* Task to carry out
Please transcribe the data exactly, with nothing left out.

* Material supplied
◇ ◇ ◇

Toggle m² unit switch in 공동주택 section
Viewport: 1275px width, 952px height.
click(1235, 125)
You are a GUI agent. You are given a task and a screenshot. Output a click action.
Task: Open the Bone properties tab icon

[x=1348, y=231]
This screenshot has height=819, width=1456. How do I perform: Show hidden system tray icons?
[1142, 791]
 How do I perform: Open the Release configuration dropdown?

◇ ◇ ◇

* Solved problem
Toggle m² unit switch in 공동주택 section
Viewport: 1275px width, 952px height.
click(1235, 125)
You are a GUI agent. You are given a task and a screenshot. Output a click action.
Task: Open the Bone properties tab icon

[x=1348, y=231]
This screenshot has height=819, width=1456. How do I perform: Show hidden system tray icons?
[1142, 791]
 How do I perform: Open the Release configuration dropdown?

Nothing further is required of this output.